- _Document section_
'''

Now, go to unixcircle.com portscan and self remotely port scan your own box from the outside. If you are behind a NAT/firewall box, the port scan script will scan that box instead. If you have another box, use nmap to scan the box from the inside.

Read the latest NetBSD security patches announcement:

then retrieve and apply them accordingly. or use cvs to synchronize the latest source.

Make sure to check out the 1.5 stable branch with -rnetbsd-1-5. Otherwise, you are checking out the development branch.

For more information on security vulnerabilities, read SANS The Twenty Most Critical Internet Security Vulnerabilities (Updated)

Install second ethernet card in the NetBSD box

Use any supported Ethernet card for the second NIC in the NetBSD machine. One card will be given a public static IP address (assigned by your ISP or obtained dynamically, e.g., with DHCP) and the other will be given an IP address in a non-routable network. Your choices for private network addresses must come from one of these ranges (see RFC 1918): 
10.0.0.1 - 10.255.255.254      netmask 255.0.0.0
172.16.0.1 - 172.31.255.254    netmask 255.240.0.0
192.168.0.1 - 192.168.255.254  netmask 255.255.0.0
Assume the first card is ``ep", create /etc/ifconfig.ep0 with the following x.x.x.x netmask x.x.x.x where x.x.x.x is what you choose above.

192.168.1.1 netmask 0xffffff00 media 10baseT # First NIC - private

And if you have a static IP address for the second NIC, you naturally need to have it configured as /etc/ifconfig.ep1 as well.

123.121.8.1 netmask 0xffffff00 media 10baseT # Second NIC with public IP address

Be sure to indicate a correct IP address and netmask for both interfaces. Once you have chosen a private network address range (example above is using 192.168.0.1 range) for your inside machines, stay with that same range. Do not mix network numbers on the inside.

Whatever address you choose for this first NIC in the NetBSD gateway (with the non-routable address) becomes the default gateway IP address for all machines on the inside private network.

Customize the kernel

To compile the new kernel you need the kernel source. If you don't already, retrieve it here ftp://ftp.netbsd.org/pub/NetBSD/NetBSD-1.5.1/source/sets/syssrc.tgz and unpack it as: 

# tar xzvf syssrc.tgz -C /usr
( kernel source unpacking output... )
...
Or use AnonCVS to get just the kernel source it: 
# setenv CVSROOT anoncvs@anoncvs.netbsd.org:/cvsroot
# cd /usr
# cvs checkout -rnetbsd-1-5 -P src/sys
( checking out files output... )
...

'''

- _Requirement A_
Reproduce the NetBSD gateway guide word for word, from "Now, go to unixcircle.com" up to and including "the development branch.".
- _Requirement B_
Answer these questions from the NetBSD gateway guide:
(i) Which option checks out the 1.5 stable branch with cvs?
(ii) Which file should be created for the first card if it is "ep"?
(iii) Which netmask goes with the 172.16.0.1 - 172.31.255.254 range?

- _Data block_
'''

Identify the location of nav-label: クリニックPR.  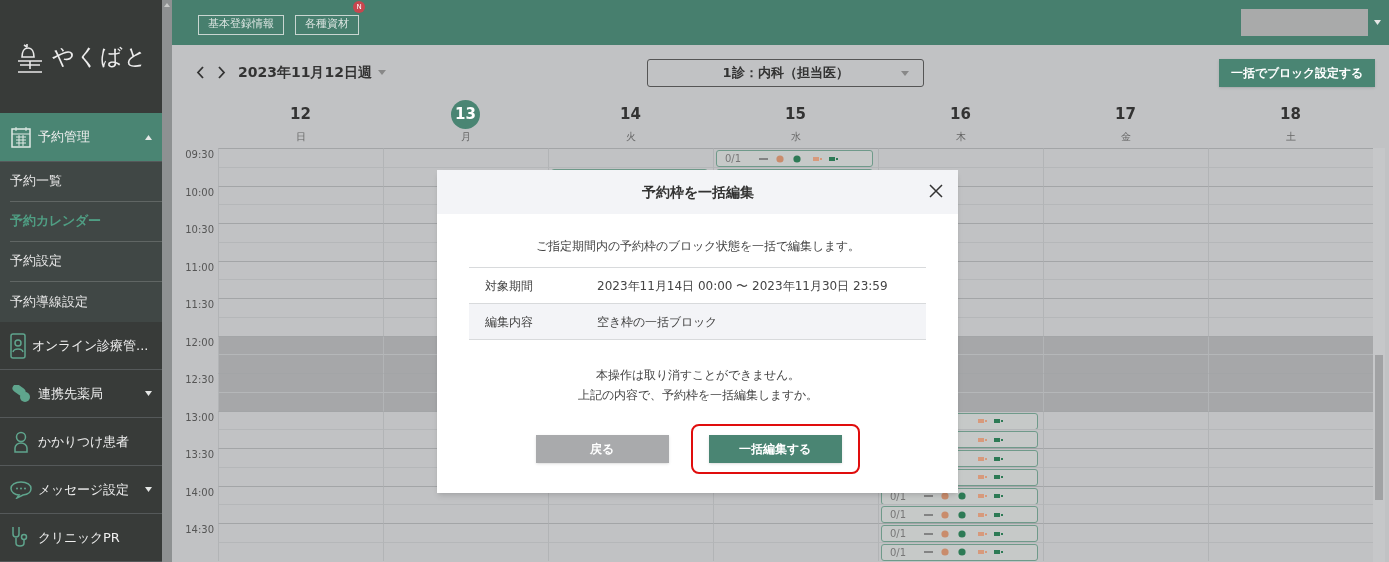
(80, 538).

'''

- _Reply A_
Now, go to unixcircle.com portscan and self remotely port scan your own box from the outside. If you are behind a NAT/firewall box, the port scan script will scan that box instead. If you have another box, use nmap to scan the box from the inside.

Read the latest NetBSD security patches announcement:

then retrieve and apply them accordingly. or use cvs to synchronize the latest source.

Make sure to check out the 1.5 stable branch with -rnetbsd-1-5. Otherwise, you are checking out the development branch.

- _Reply B_
(i) -rnetbsd-1-5
(ii) /etc/ifconfig.ep0
(iii) 255.240.0.0